> Dataset excerpts:

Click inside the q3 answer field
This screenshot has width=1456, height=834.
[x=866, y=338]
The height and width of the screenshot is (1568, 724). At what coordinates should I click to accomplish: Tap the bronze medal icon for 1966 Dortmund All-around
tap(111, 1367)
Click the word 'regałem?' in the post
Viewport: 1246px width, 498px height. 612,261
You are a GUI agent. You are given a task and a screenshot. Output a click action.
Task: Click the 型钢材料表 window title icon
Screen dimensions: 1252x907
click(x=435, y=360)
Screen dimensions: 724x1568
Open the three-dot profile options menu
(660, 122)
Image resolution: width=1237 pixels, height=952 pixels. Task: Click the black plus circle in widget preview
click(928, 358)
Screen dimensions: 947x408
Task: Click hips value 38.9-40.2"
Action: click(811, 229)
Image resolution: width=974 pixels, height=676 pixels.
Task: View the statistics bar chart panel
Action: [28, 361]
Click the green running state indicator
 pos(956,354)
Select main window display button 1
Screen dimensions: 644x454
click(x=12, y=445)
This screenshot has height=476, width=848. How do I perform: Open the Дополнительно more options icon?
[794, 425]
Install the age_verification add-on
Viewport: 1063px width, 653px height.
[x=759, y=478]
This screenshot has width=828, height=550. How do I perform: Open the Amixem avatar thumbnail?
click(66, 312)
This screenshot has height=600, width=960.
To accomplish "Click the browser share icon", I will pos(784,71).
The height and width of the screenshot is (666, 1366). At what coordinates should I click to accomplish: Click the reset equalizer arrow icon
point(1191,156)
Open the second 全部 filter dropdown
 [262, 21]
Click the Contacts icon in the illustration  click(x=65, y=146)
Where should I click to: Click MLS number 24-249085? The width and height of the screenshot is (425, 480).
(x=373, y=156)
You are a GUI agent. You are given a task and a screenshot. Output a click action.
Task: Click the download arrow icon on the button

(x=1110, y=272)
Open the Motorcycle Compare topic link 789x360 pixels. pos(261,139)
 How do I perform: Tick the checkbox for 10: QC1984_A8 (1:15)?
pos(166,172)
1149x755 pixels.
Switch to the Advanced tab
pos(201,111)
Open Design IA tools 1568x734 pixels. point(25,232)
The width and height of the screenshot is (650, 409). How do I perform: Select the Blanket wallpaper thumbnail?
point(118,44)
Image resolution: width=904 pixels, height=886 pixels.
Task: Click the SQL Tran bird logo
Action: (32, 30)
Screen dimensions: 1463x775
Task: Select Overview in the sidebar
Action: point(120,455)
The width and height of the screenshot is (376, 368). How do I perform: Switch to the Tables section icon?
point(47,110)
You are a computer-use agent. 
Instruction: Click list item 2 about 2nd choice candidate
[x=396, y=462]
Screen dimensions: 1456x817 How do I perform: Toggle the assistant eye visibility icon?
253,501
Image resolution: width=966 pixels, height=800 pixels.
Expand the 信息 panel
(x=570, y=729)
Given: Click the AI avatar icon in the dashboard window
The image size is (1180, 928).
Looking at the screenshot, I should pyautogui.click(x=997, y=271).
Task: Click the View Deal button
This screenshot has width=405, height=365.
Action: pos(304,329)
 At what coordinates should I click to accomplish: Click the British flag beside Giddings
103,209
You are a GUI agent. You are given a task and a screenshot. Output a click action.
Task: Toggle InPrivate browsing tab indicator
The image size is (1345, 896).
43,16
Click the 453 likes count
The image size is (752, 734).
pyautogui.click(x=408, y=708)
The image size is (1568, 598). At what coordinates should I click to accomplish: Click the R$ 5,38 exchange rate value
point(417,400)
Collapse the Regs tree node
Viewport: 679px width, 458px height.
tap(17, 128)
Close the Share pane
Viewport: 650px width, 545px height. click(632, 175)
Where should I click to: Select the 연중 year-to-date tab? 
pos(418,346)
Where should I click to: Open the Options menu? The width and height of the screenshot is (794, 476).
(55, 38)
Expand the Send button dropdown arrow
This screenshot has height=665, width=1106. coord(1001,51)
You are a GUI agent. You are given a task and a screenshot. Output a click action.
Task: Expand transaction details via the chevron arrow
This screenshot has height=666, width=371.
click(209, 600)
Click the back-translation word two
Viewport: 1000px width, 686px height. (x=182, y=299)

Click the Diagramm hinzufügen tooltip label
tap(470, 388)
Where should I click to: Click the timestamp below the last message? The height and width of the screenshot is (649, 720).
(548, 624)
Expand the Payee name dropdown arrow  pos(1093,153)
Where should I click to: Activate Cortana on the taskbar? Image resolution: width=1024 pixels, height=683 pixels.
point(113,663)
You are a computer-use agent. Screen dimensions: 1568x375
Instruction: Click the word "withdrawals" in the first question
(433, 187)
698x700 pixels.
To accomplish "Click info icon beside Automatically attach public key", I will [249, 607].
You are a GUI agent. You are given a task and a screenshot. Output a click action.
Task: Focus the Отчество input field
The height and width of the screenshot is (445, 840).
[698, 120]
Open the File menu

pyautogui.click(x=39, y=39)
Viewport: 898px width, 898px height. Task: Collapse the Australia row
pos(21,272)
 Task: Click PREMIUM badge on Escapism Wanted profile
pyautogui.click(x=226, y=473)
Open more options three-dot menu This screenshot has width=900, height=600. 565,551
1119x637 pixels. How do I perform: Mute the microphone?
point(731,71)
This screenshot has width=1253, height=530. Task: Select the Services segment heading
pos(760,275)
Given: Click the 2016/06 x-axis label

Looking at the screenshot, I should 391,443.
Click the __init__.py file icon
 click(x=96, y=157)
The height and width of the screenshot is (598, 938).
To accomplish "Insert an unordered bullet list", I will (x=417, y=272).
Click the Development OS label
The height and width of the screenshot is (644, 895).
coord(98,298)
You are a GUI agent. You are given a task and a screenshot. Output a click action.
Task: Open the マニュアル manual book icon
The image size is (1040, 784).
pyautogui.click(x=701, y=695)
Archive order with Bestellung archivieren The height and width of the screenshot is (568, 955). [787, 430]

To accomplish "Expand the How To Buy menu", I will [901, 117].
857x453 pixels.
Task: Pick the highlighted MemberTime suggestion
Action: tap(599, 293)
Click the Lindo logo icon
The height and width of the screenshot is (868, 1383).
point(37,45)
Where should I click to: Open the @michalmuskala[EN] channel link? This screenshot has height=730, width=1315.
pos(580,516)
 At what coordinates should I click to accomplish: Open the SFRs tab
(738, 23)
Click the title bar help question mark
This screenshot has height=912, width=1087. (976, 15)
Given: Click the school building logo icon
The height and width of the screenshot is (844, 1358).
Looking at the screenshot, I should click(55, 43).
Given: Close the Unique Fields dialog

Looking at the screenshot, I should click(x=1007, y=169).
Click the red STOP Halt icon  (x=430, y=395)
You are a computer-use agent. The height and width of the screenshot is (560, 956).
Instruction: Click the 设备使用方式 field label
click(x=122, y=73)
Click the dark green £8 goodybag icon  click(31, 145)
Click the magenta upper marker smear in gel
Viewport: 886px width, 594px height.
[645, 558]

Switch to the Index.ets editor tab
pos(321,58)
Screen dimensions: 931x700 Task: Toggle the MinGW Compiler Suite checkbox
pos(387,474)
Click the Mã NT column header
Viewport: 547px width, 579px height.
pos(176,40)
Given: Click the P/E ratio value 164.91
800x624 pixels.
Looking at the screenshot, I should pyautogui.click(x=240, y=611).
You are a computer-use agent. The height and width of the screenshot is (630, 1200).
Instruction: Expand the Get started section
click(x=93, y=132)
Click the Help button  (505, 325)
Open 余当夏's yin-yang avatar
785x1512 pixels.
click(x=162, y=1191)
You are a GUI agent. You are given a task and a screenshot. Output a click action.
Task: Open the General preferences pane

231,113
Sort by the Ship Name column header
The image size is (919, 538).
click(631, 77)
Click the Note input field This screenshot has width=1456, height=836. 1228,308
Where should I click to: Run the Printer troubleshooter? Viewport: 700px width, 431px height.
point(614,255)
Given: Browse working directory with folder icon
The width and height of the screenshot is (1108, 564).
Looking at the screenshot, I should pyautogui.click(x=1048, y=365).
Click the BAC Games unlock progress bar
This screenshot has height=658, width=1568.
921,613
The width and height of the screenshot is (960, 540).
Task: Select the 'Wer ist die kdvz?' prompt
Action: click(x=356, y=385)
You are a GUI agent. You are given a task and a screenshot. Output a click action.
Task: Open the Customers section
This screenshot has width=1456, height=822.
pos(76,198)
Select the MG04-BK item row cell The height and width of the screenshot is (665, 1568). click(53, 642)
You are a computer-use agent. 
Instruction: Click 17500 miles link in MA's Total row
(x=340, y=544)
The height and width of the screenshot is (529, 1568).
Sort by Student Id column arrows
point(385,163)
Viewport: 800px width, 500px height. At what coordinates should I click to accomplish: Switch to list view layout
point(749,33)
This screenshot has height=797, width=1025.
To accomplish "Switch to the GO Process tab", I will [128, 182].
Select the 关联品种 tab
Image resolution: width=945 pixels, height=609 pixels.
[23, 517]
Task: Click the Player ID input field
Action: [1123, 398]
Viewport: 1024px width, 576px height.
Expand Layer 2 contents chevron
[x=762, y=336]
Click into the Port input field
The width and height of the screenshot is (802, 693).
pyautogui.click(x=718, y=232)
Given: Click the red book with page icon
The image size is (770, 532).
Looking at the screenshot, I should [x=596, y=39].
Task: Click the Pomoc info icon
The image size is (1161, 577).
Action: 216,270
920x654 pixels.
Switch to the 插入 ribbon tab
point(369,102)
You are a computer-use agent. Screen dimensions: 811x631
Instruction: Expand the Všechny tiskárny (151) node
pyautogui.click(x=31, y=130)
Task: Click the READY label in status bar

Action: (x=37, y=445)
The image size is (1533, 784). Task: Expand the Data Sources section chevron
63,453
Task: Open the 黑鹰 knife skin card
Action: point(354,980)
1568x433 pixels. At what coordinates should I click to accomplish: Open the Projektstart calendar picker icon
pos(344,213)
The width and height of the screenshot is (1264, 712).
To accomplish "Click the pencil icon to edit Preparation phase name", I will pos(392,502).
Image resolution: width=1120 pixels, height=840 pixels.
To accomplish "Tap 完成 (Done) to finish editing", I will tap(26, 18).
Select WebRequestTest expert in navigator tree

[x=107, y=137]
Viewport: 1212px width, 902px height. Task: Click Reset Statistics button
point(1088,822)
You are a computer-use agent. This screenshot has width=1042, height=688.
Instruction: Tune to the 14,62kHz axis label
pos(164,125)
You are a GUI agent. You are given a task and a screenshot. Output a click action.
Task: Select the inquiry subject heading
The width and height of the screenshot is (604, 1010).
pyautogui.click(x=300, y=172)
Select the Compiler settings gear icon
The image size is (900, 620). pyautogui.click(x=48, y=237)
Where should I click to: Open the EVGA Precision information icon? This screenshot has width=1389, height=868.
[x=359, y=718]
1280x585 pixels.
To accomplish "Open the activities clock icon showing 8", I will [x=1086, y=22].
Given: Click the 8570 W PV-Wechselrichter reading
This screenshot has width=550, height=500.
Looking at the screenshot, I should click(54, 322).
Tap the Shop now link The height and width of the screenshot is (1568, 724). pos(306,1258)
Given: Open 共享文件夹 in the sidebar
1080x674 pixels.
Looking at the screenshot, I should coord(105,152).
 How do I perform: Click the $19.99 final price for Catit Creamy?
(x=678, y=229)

> What is expected: Reproduce word for word the material above, beginning with the line that contains "Task: Click the 型钢材料表 window title icon" and ending with the line that contains "Open Design IA".

> Answer section:
Task: Click the 型钢材料表 window title icon
Screen dimensions: 1252x907
click(x=435, y=360)
Screen dimensions: 724x1568
Open the three-dot profile options menu
(660, 122)
Image resolution: width=1237 pixels, height=952 pixels. Task: Click the black plus circle in widget preview
click(928, 358)
Screen dimensions: 947x408
Task: Click hips value 38.9-40.2"
Action: click(811, 229)
Image resolution: width=974 pixels, height=676 pixels.
Task: View the statistics bar chart panel
Action: [28, 361]
Click the green running state indicator
 pos(956,354)
Select main window display button 1
Screen dimensions: 644x454
click(x=12, y=445)
This screenshot has height=476, width=848. How do I perform: Open the Дополнительно more options icon?
[794, 425]
Install the age_verification add-on
Viewport: 1063px width, 653px height.
[x=759, y=478]
This screenshot has width=828, height=550. How do I perform: Open the Amixem avatar thumbnail?
click(66, 312)
This screenshot has height=600, width=960.
To accomplish "Click the browser share icon", I will pos(784,71).
The height and width of the screenshot is (666, 1366). At what coordinates should I click to accomplish: Click the reset equalizer arrow icon
point(1191,156)
Open the second 全部 filter dropdown
 [262, 21]
Click the Contacts icon in the illustration  click(x=65, y=146)
Where should I click to: Click MLS number 24-249085? The width and height of the screenshot is (425, 480).
(x=373, y=156)
You are a GUI agent. You are given a task and a screenshot. Output a click action.
Task: Click the download arrow icon on the button

(x=1110, y=272)
Open the Motorcycle Compare topic link 789x360 pixels. pos(261,139)
 How do I perform: Tick the checkbox for 10: QC1984_A8 (1:15)?
pos(166,172)
1149x755 pixels.
Switch to the Advanced tab
pos(201,111)
Open Design IA tools 1568x734 pixels. point(25,232)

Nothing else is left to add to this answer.